Na trama de Cine Holliúdy, Francis (Edmilson Filho) irá se apaixonar por Marylin (Letícia Colin)
Na trama de Cine Holliúdy, Francis (Edmilson Filho) irá se apaixonar por Marylin (Letícia Colin) - (Foto: Globo/Marcos Rosa)

Com muita poesia e inspirada no longa-metragem homônimo de Halder Gomes, a série Cine Holliúdy estreia no dia 07 de maio, na Globo. Com dez episódios, a produção traz de volta à TV o humor regional, regado nos cearenses, por meio da história de Francisgleydisson (Edmilson Filho).

O rapaz é um cabra sonhador, apaixonado por cinema, e que luta para manter viva a sétima arte no interior do Ceará. “Essa linguagem regional tem uma musicalidade no jeito de falar, que mais parece que estamos escrevendo uma poesia”, pontua o autor Claudio Paiva, que assina o roteiro da série com Marcio Wilson.

O Francis é nosso Dom Quixote. Ele resgata a força do brasileiro de não desistir, em querer brigar por aquilo que ama”, completa Marcio Wilson. Com uma história inédita e independente do filme, a série possui novos personagens e uma nova dramaturgia.

Temos o argumento do filme do Halder e temos o Francisgleydisson, que é uma joia de personagem. Mas estamos inseridos em outro contexto. Na série, o cinema entra forte na ‘briga’ com a televisão e damos espaço para a produção de filmes do Francis, uma verdadeira homenagem à sétima arte”, explica a diretora artística Patricia Pedrosa

O enredo de Cine Holliúdy

Francis é dono da única – e apetrechada – atração cultural da cidade fictícia de Pitombas: o Cine Holliúdy. O lugar é capaz de aglomerar o povo local em filas para assistir aos seus filmes de beijo ou de peia.

Ao lado de seu parceiro de trabalho e fiel escudeiro Munízio (Haroldo Guimarães), um verdadeiro “Sancho Pança” do sertão, o cinemista vê seu faturamento cair na bilheteria depois que o prefeito Olegário (Matheus Nachtergaele) toma uma atitude inesperada.

Atendendo às vontades da primeira-dama, Maria do Socorro (Heloísa Perissé), e de sua enteada Marily (Leticia Colin), ele coloca um aparelho de TV em plena praça pública.
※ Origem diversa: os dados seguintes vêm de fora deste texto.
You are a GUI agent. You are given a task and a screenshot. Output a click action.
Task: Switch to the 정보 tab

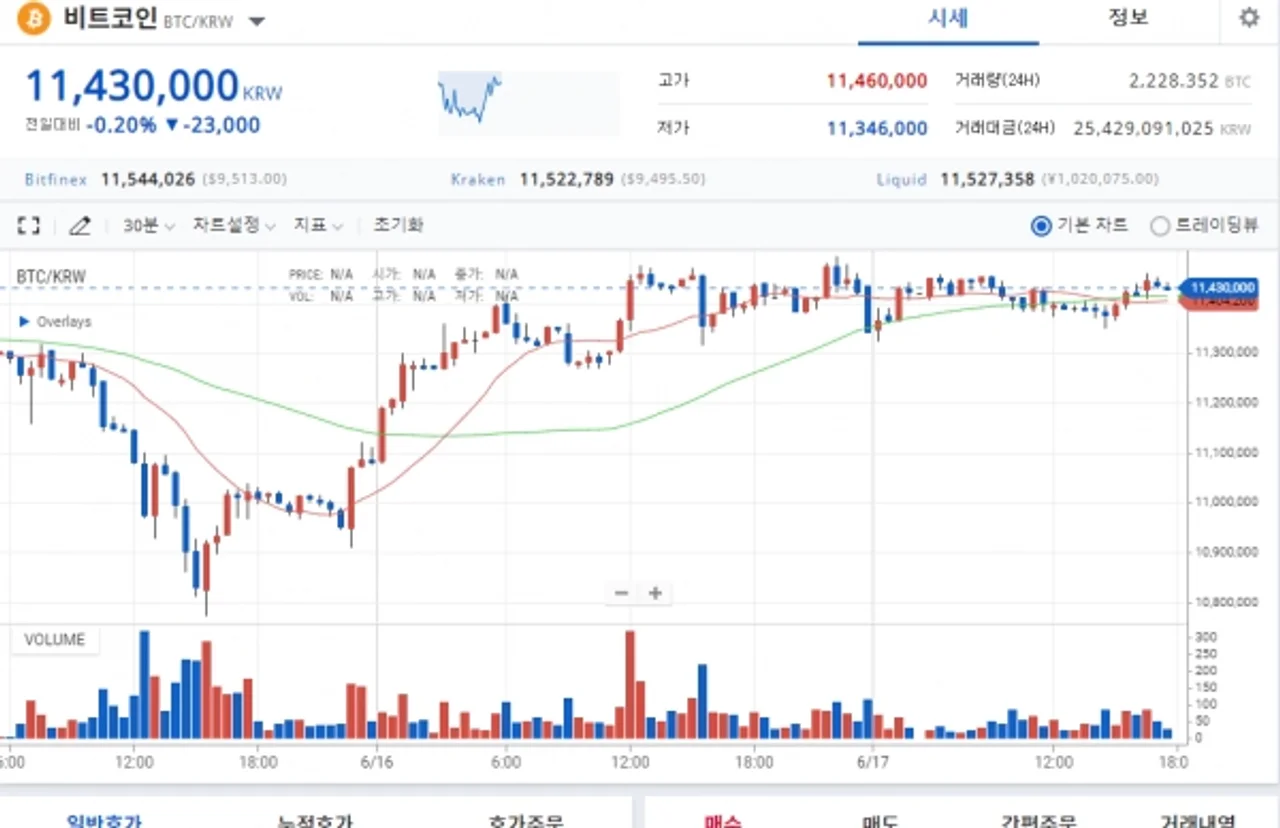coord(1128,19)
O povo, agora, só quer saber do romance das novelas.

Ao se dar conta de que a iniciativa do político é como um golpe no meio da fuça – e também no bolso – Francis se desdobra para tornar seu cinema mais atrativo.

Ele tem no DNA algo que é comum ao brasileiro: a arte de se reinventar, se reerguer e fazer graça até na desgraça. É capaz de se estropiar todo e ainda se levantar com um sorriso no rosto e um bocado de ideia mirabolante. Sua vida é que nem rapadura: dura, mas doce.

O coração de Francisgleydisson dispara

O coração do cinemista se adoça todo quando vê passar a bela Marylin. Com nome de atriz de cinema, cabelos platinados esvoaçantes e um nariz empinado, a enteada de Olegário chega de São Paulo a contragosto, sem saber que pode ajudar a mudar o rumo da história. 

Já que o povo não quer mais saber dos filmes estrangeiros exibidos no Cine Holliúdy, Francis decide produzir suas próprias obras. Tudo sem planejamento, roteiro ou falas, na base do improviso mesmo. E haja história.

Tem filme de tudo quanto é tipo, para tudo quanto é gosto. Ficção cientifica; terror; ação; faroeste; e até filmes de luta fazem parte das histórias em que Francis, Munízio e Marylin se metem, colocando Pitombas inteira dentro de suas aventuras.

Cine Holliúdy tem direção artística é de Patricia Pedrosa e a direção de Halder Gomes e Renata Porto D’Ave. A obra de 10 episódios conta com participações especiais de: Ney Latorraca; Chico Diaz; Miguel Falabella; Ingrid Guimarães; Falcão; Tonico Pereira; Bruno Garcia; Rafael Infante; Rafael Cortez; entre outros.